TRAVAIL À RÉALISER: Dans l'extrait sur Nipsey Hussle, réécrivez sous forme de liste le paragraphe qui commence par « Les références sont à trouver », en conservant ses faits principaux.

*** EXTRAIT DU DOCUMENT

Tatoués sur la jambe gauche d’Isaiah Thomas : deux drapeaux noirs et blancs et des paroles extraites de la chanson “Raccs In The Middle” de Nipsey et Roddy Ricch. Sur l’épaule droite d’Isaiah, une autre inscription : TMC, pour “The Marathon Continues”, le mantra de Nipsey Hussle. 

Ce sont ces mots que le monde entier brandira comme une manière de vivre, ces drapeaux que des milliers de personnes reprendront à leur compte. Et que le rap français fera sien. 

Symboles

Dans la foulée de son assassinat, en mars 2019, nombreux sont les rappeurs à rendre hommage à Nipsey Hussle, aux Etats-Unis comme en France. Pourtant, aucun artiste francophone ne se rapproche réellement de Nip’ d’un point de vue musical. Quand Lacrim invite Niska sur le morceau “Nipsey Hussle”, en 2020, aucune mention n’est faite au rappeur américain, mais les deux artistes embrassent le symbole de pouvoir et la source d’inspiration que représentait Nipsey.

Les références sont à trouver ailleurs que dans la musique. Dans son ancrage dans sa communauté, d’abord, et l’endroit qui l’a vu grandir. Dans la notion de territoire si chère à Nipsey et aux rappeurs du monde entier. Dans cette confiance inébranlable en soi, nourrie par un entourage réduit mais de confiance. Dans cette nécessité de se tenir à une ligne artistique qui portera ses fruits à force de travail. Quitte à s’inscrire à contre-courant des tendances.

******
*** LIGNES FOURNIES

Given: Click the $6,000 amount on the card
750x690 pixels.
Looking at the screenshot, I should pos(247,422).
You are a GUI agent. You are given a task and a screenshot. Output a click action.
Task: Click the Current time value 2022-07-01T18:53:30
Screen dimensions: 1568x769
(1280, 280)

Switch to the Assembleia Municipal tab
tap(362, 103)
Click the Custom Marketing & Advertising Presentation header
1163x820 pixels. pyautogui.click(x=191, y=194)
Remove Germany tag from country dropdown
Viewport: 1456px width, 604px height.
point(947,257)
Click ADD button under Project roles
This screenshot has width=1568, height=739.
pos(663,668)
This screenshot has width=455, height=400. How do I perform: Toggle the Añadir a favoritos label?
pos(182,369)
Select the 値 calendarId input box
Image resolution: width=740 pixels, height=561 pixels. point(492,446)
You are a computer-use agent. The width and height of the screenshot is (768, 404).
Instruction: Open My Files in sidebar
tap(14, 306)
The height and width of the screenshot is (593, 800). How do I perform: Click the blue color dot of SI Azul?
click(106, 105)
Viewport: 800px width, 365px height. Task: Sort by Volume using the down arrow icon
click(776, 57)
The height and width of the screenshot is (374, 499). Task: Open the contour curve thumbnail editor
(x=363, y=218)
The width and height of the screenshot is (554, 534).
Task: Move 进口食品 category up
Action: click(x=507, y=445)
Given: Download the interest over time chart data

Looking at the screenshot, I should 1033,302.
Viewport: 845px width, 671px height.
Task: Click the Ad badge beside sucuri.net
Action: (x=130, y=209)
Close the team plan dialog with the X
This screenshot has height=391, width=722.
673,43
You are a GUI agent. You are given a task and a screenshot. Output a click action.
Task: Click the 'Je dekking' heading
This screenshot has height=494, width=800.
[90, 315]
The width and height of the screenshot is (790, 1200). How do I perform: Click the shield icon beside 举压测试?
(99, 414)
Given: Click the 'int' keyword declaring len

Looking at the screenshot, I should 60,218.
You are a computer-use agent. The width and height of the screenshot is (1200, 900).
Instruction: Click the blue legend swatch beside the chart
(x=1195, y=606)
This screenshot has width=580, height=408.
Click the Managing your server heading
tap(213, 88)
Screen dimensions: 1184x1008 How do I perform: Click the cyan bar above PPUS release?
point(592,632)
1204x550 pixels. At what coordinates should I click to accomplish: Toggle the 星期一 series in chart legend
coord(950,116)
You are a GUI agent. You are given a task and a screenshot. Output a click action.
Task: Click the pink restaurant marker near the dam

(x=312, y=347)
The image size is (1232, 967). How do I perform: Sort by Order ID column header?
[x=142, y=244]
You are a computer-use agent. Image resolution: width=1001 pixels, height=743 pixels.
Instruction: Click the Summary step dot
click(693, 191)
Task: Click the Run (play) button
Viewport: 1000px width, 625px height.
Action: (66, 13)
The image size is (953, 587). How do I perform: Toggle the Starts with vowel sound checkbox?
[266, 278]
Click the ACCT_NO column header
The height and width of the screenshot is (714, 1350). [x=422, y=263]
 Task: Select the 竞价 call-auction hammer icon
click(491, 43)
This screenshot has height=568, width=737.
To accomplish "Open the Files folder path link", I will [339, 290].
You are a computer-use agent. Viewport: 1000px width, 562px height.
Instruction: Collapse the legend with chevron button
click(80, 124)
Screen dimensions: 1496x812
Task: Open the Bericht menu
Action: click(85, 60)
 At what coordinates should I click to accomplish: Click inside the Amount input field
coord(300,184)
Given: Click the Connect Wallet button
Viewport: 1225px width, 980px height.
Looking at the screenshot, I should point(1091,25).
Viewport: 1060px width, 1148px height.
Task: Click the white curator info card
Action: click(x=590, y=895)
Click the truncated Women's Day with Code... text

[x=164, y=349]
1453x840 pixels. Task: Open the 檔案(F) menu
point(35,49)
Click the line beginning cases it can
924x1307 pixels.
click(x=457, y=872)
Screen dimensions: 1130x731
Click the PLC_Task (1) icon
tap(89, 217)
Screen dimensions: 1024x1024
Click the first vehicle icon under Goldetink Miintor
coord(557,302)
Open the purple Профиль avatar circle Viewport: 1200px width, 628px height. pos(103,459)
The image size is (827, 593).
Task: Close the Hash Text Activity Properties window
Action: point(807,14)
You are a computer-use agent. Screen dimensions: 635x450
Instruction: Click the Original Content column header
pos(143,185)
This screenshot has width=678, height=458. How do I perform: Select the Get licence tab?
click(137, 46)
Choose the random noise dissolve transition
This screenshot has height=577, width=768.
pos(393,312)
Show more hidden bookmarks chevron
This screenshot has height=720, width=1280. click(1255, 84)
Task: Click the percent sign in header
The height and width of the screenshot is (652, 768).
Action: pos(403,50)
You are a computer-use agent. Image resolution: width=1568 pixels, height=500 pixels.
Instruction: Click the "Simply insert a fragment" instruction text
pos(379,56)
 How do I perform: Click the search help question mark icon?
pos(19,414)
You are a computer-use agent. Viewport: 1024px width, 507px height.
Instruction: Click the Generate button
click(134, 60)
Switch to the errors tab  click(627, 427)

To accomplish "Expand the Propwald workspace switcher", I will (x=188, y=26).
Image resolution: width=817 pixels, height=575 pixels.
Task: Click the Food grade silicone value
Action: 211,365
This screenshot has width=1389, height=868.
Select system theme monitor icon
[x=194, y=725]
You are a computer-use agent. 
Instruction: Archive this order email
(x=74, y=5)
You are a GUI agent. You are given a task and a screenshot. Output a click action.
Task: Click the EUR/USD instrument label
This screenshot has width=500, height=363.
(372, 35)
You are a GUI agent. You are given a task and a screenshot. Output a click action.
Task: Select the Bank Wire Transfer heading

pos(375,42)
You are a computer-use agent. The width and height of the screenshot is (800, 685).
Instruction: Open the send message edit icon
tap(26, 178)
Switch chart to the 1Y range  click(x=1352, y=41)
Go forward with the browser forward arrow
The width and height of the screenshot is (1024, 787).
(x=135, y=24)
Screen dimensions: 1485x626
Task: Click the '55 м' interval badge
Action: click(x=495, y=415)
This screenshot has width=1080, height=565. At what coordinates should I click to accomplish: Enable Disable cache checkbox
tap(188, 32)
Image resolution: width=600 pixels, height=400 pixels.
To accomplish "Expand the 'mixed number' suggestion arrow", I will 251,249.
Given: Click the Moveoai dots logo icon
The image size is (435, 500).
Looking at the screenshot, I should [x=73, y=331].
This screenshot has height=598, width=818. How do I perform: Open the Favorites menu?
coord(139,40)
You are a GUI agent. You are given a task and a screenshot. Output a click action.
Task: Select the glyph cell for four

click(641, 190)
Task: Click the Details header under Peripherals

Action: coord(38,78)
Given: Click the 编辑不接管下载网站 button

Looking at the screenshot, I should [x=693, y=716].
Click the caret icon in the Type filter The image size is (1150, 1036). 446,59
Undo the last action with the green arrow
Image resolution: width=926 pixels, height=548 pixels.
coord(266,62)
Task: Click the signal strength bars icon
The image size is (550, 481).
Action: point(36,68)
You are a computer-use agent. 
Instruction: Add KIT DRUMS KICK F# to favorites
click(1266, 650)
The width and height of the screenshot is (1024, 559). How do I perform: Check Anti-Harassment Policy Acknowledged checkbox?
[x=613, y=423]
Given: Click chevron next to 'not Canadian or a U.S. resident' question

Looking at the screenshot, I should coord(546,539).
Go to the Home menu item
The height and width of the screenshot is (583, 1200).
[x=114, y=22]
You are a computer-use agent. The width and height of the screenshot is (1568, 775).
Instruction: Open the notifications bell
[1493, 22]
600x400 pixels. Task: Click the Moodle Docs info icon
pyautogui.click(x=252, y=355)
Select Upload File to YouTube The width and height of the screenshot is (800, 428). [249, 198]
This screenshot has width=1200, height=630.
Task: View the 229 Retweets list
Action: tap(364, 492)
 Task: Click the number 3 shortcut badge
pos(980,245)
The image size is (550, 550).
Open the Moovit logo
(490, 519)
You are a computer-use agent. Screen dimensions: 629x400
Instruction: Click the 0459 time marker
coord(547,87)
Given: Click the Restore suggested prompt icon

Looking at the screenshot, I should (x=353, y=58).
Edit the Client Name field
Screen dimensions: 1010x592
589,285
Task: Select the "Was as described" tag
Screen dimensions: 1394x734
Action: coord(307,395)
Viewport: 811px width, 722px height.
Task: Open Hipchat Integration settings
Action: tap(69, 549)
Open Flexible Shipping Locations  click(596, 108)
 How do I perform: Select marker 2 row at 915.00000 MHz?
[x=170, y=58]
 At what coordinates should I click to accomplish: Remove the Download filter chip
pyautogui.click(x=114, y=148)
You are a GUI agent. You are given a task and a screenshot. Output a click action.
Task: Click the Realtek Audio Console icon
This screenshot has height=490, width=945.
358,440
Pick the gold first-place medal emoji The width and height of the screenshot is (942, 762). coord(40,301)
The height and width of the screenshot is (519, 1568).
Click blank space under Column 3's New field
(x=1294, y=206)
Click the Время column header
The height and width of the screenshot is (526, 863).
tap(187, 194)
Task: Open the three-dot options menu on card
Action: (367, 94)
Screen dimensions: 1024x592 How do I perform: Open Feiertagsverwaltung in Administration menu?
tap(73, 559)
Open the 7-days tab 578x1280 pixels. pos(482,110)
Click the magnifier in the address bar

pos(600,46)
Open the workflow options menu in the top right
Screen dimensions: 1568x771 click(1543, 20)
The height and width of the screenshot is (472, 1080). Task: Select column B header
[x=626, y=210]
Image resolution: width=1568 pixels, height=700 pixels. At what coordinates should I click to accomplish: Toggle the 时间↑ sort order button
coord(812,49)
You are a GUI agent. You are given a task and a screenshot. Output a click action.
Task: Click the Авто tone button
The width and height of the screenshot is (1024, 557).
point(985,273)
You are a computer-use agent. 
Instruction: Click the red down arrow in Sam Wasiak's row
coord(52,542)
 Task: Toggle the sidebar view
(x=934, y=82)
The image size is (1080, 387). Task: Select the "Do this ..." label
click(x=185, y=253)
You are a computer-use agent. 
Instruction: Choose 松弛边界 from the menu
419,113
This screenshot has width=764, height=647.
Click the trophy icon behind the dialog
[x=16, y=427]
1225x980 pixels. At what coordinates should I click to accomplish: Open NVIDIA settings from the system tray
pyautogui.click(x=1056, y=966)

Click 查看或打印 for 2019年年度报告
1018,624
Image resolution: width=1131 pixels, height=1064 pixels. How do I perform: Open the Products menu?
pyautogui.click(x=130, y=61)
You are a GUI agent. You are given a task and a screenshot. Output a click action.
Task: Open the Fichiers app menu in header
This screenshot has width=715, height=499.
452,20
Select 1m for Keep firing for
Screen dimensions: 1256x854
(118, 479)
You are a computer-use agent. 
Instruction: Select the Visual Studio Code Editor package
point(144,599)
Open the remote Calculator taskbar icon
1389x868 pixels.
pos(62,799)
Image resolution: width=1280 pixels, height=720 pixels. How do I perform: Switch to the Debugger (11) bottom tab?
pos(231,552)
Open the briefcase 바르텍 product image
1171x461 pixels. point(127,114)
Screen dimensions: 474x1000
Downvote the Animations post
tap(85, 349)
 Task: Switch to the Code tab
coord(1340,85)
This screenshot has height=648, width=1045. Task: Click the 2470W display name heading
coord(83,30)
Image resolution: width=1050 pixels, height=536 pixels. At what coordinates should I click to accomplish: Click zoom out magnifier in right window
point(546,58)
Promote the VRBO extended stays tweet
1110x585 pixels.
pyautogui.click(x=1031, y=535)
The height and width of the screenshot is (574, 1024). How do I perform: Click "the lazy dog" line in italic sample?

******

RÉSULTAT DE L'EXERCICE:
Les références se trouvent ailleurs que dans la musique :
- l'ancrage dans sa communauté et dans l'endroit qui l'a vu grandir ;
- la notion de territoire, chère à Nipsey et aux rappeurs du monde entier ;
- une confiance inébranlable en soi, nourrie par un entourage réduit mais de confiance ;
- la nécessité de se tenir à une ligne artistique qui portera ses fruits à force de travail, quitte à aller à contre-courant des tendances.